Речь, однако, не о буквальных совпадениях.

Речь о том, что парадоксальное мышление Франсуа де Монкорбье по прозвищу Вийон в контексте творчества Иеронима ван Акена по прозвищу Иероним Босх не кажется парадоксальным, и образы Босха не кажутся следствием больной фантазии, если вспомнить «Балладу истин наизнанку».

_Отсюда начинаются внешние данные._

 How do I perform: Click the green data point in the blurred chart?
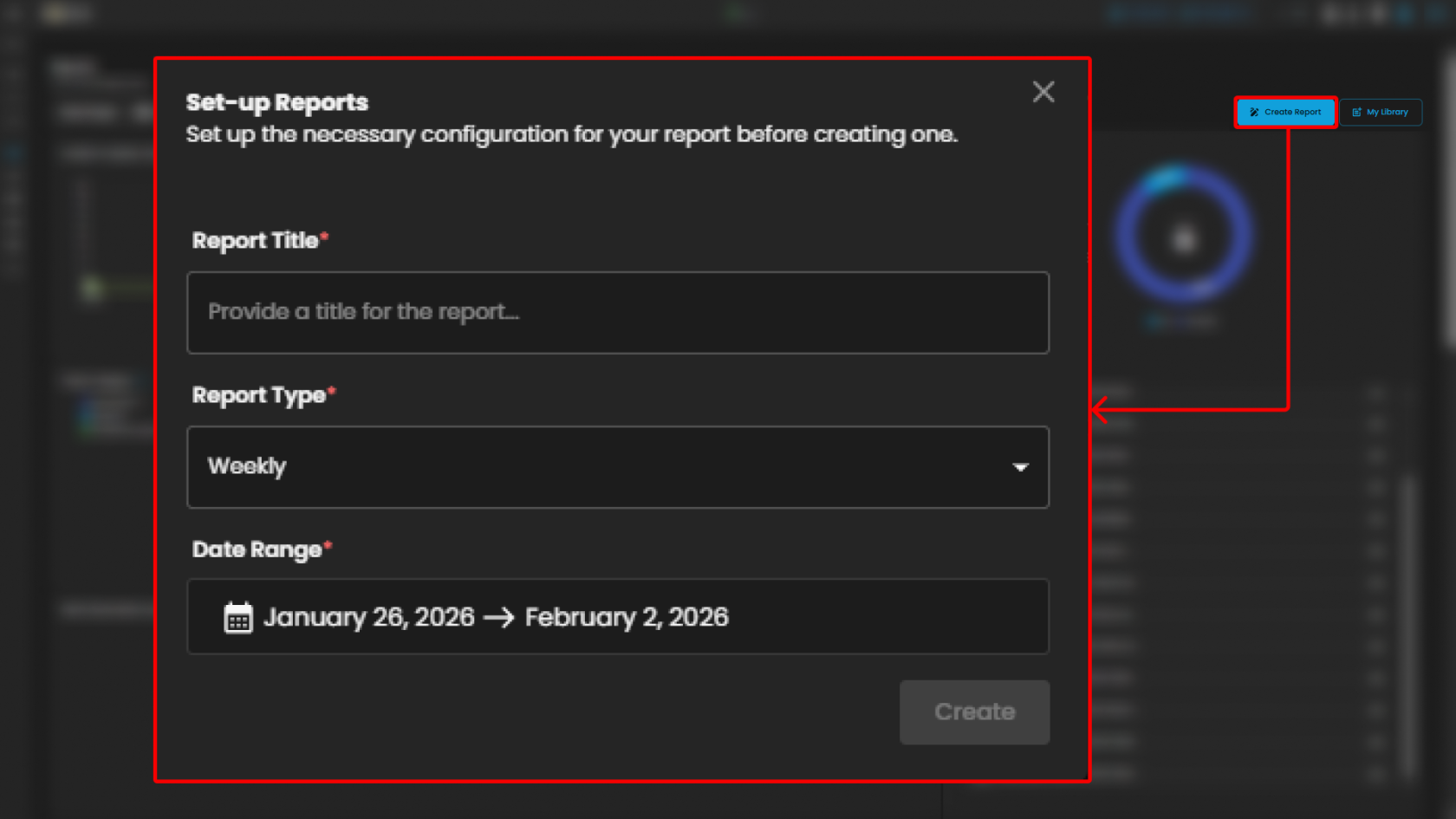(92, 288)
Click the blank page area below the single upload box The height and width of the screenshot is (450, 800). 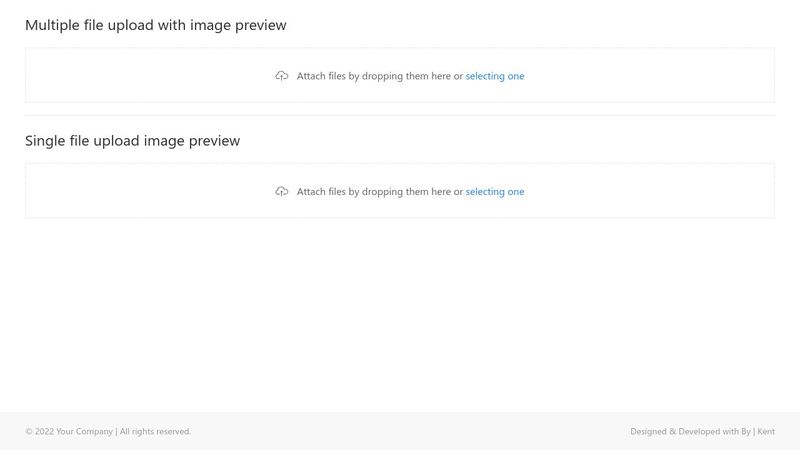(400, 315)
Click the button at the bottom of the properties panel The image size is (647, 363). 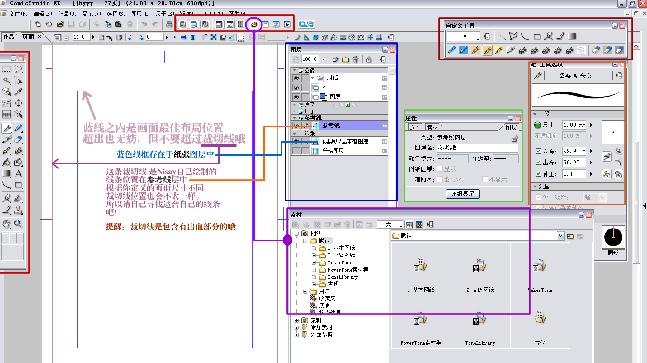point(463,193)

Из рая я уйду, в аду побуду,

Отчаянье мне веры придает,

Я всеми принят, изгнан отовсюду.

Если принять, что отчаяние (верное слово, именно отчаяние охватывает зрителя картин Босха) придает безбожным картинам Босха веру, то смотреть на эти картины продуктивнее. Пройти через отчаяние и даже безбожие для укрепления веры – в этом и состояла ересь гуманизма.

Сопоставление Босха с Вийоном нужно в данном рассуждении затем, чтобы показать: мастера пишут «Страшный суд», следуя канону, – но радикально меняют перспективу взгляда на явление; эта смена перспективы и создает странность. В сущности, «Большое завещание» Вийона есть не что иное, как поэма Страшного суда. Но ведь и «Воз сена» – это триптих Страшного суда.

То, что Босх, рисуя финальные вещи, пожелал посмеяться над своим куртуазным временем, очевидно. Череду инфернальных пророчеств Босха замыкает картина, подводящая итог Великому герцогству Бургундскому, утопии объединенной Европы, мечте Карла Смелого провозгласить свой куртуазный двор, почти столетие цветший посреди Столетней войны, – главным королевством христианского мира. Осуществиться этому плану, как мы знаем, было не дано: Бургундия, старательно избегавшая войн и лавировавшая меж Францией и Англией в Столетней войне, все-таки вступила войну, желая обширные территории, присовокупленные к апанажу путем удачных бракосочетаний и контрибуций, провозгласить суверенным королевством. В планы входило продлить Бургундское герцогство до Прованса, смирить Людовика XI. В 1477 г., в битве при Нанси, герцог бургундский Карл Смелый был убит. Бургундское герцогство прекратило свое существование – с ним вместе прекратила существовать и эстетика бургундского Ренессанса.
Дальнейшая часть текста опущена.